Once you have read the entries below, repeat all of them exactly.
--- Source records Enclosed Below ---
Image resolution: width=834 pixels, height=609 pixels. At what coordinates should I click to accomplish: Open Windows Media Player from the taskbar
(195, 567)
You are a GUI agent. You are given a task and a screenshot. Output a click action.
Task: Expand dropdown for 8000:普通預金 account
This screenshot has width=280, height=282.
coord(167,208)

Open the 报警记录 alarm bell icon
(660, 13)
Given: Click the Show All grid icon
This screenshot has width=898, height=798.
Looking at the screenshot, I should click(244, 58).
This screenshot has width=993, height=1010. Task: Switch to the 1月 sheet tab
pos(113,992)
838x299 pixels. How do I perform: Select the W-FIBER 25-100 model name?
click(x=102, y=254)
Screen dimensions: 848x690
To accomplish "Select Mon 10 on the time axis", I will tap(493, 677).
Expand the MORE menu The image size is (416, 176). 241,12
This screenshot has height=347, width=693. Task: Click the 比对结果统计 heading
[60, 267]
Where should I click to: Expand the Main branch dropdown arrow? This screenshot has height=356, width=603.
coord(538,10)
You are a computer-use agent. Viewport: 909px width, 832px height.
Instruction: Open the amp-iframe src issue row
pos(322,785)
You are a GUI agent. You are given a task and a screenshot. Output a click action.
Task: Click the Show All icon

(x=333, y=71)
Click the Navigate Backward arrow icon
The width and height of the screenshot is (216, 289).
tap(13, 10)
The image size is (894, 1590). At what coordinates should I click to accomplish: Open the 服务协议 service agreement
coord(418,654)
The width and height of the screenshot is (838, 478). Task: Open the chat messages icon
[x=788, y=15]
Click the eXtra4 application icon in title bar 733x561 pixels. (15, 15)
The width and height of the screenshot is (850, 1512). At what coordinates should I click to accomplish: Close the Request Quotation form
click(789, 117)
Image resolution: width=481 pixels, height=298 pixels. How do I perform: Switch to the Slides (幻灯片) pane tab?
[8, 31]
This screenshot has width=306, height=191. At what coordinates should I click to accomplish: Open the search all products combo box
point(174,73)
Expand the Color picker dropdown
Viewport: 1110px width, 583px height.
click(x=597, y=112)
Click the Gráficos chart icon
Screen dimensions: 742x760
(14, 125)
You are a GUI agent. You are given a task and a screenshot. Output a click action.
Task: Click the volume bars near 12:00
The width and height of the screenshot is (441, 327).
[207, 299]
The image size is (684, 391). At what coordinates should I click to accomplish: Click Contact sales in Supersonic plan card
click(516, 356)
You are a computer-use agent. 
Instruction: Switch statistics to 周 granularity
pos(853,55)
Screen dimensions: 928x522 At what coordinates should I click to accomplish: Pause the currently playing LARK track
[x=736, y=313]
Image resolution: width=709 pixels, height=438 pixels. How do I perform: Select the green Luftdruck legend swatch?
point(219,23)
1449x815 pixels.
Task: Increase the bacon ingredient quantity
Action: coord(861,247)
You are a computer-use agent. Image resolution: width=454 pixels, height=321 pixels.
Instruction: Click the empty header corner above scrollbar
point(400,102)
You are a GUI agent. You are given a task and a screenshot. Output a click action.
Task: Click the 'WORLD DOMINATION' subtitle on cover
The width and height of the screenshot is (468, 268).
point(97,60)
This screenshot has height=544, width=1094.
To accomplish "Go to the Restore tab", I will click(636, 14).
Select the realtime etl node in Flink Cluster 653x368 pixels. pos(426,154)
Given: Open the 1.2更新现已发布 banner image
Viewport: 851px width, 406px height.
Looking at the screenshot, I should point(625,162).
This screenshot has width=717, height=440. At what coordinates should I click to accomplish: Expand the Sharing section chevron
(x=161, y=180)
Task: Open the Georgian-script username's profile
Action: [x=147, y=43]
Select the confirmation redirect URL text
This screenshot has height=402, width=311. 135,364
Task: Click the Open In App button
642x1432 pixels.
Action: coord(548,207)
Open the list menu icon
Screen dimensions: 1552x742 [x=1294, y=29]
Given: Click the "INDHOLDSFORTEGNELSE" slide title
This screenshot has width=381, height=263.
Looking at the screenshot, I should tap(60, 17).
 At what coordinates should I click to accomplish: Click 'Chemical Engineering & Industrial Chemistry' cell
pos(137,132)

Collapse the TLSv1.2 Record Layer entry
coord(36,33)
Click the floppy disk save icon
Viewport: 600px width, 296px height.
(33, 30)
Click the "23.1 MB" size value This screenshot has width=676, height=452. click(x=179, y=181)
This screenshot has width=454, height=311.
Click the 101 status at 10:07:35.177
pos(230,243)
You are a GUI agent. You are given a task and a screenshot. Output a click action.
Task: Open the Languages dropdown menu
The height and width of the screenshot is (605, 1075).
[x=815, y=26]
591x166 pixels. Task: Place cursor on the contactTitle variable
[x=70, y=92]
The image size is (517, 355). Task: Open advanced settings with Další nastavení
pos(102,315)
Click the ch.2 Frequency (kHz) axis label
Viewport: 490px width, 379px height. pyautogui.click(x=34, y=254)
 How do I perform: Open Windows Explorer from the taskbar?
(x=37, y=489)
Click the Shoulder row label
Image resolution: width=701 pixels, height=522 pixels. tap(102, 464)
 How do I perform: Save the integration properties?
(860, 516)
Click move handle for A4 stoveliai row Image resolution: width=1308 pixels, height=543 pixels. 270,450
--- End of Enclosed Source records ---
*Result of the exercise*
Image resolution: width=834 pixels, height=609 pixels. At what coordinates should I click to accomplish: Open Windows Media Player from the taskbar
(195, 567)
You are a GUI agent. You are given a task and a screenshot. Output a click action.
Task: Expand dropdown for 8000:普通預金 account
This screenshot has width=280, height=282.
coord(167,208)

Open the 报警记录 alarm bell icon
(660, 13)
Given: Click the Show All grid icon
This screenshot has width=898, height=798.
Looking at the screenshot, I should click(244, 58).
This screenshot has width=993, height=1010. Task: Switch to the 1月 sheet tab
pos(113,992)
838x299 pixels. How do I perform: Select the W-FIBER 25-100 model name?
click(x=102, y=254)
Screen dimensions: 848x690
To accomplish "Select Mon 10 on the time axis", I will tap(493, 677).
Expand the MORE menu The image size is (416, 176). 241,12
This screenshot has height=347, width=693. Task: Click the 比对结果统计 heading
[60, 267]
Where should I click to: Expand the Main branch dropdown arrow? This screenshot has height=356, width=603.
coord(538,10)
You are a computer-use agent. Viewport: 909px width, 832px height.
Instruction: Open the amp-iframe src issue row
pos(322,785)
You are a GUI agent. You are given a task and a screenshot. Output a click action.
Task: Click the Show All icon

(x=333, y=71)
Click the Navigate Backward arrow icon
The width and height of the screenshot is (216, 289).
tap(13, 10)
The image size is (894, 1590). At what coordinates should I click to accomplish: Open the 服务协议 service agreement
coord(418,654)
The width and height of the screenshot is (838, 478). Task: Open the chat messages icon
[x=788, y=15]
Click the eXtra4 application icon in title bar 733x561 pixels. (15, 15)
The width and height of the screenshot is (850, 1512). At what coordinates should I click to accomplish: Close the Request Quotation form
click(789, 117)
Image resolution: width=481 pixels, height=298 pixels. How do I perform: Switch to the Slides (幻灯片) pane tab?
[8, 31]
This screenshot has width=306, height=191. At what coordinates should I click to accomplish: Open the search all products combo box
point(174,73)
Expand the Color picker dropdown
Viewport: 1110px width, 583px height.
click(x=597, y=112)
Click the Gráficos chart icon
Screen dimensions: 742x760
(14, 125)
You are a GUI agent. You are given a task and a screenshot. Output a click action.
Task: Click the volume bars near 12:00
The width and height of the screenshot is (441, 327).
[207, 299]
The image size is (684, 391). At what coordinates should I click to accomplish: Click Contact sales in Supersonic plan card
click(516, 356)
You are a computer-use agent. 
Instruction: Switch statistics to 周 granularity
pos(853,55)
Screen dimensions: 928x522 At what coordinates should I click to accomplish: Pause the currently playing LARK track
[x=736, y=313]
Image resolution: width=709 pixels, height=438 pixels. How do I perform: Select the green Luftdruck legend swatch?
point(219,23)
1449x815 pixels.
Task: Increase the bacon ingredient quantity
Action: coord(861,247)
You are a computer-use agent. Image resolution: width=454 pixels, height=321 pixels.
Instruction: Click the empty header corner above scrollbar
point(400,102)
You are a GUI agent. You are given a task and a screenshot. Output a click action.
Task: Click the 'WORLD DOMINATION' subtitle on cover
The width and height of the screenshot is (468, 268).
point(97,60)
This screenshot has height=544, width=1094.
To accomplish "Go to the Restore tab", I will click(636, 14).
Select the realtime etl node in Flink Cluster 653x368 pixels. pos(426,154)
Given: Open the 1.2更新现已发布 banner image
Viewport: 851px width, 406px height.
Looking at the screenshot, I should point(625,162).
This screenshot has width=717, height=440. At what coordinates should I click to accomplish: Expand the Sharing section chevron
(x=161, y=180)
Task: Open the Georgian-script username's profile
Action: [x=147, y=43]
Select the confirmation redirect URL text
This screenshot has height=402, width=311. 135,364
Task: Click the Open In App button
642x1432 pixels.
Action: coord(548,207)
Open the list menu icon
Screen dimensions: 1552x742 [x=1294, y=29]
Given: Click the "INDHOLDSFORTEGNELSE" slide title
This screenshot has width=381, height=263.
Looking at the screenshot, I should tap(60, 17).
 At what coordinates should I click to accomplish: Click 'Chemical Engineering & Industrial Chemistry' cell
pos(137,132)

Collapse the TLSv1.2 Record Layer entry
coord(36,33)
Click the floppy disk save icon
Viewport: 600px width, 296px height.
(33, 30)
Click the "23.1 MB" size value This screenshot has width=676, height=452. click(x=179, y=181)
This screenshot has width=454, height=311.
Click the 101 status at 10:07:35.177
pos(230,243)
You are a GUI agent. You are given a task and a screenshot. Output a click action.
Task: Open the Languages dropdown menu
The height and width of the screenshot is (605, 1075).
[x=815, y=26]
591x166 pixels. Task: Place cursor on the contactTitle variable
[x=70, y=92]
The image size is (517, 355). Task: Open advanced settings with Další nastavení
pos(102,315)
Click the ch.2 Frequency (kHz) axis label
Viewport: 490px width, 379px height. pyautogui.click(x=34, y=254)
 How do I perform: Open Windows Explorer from the taskbar?
(x=37, y=489)
Click the Shoulder row label
Image resolution: width=701 pixels, height=522 pixels. tap(102, 464)
 How do I perform: Save the integration properties?
(860, 516)
Click move handle for A4 stoveliai row Image resolution: width=1308 pixels, height=543 pixels. 270,450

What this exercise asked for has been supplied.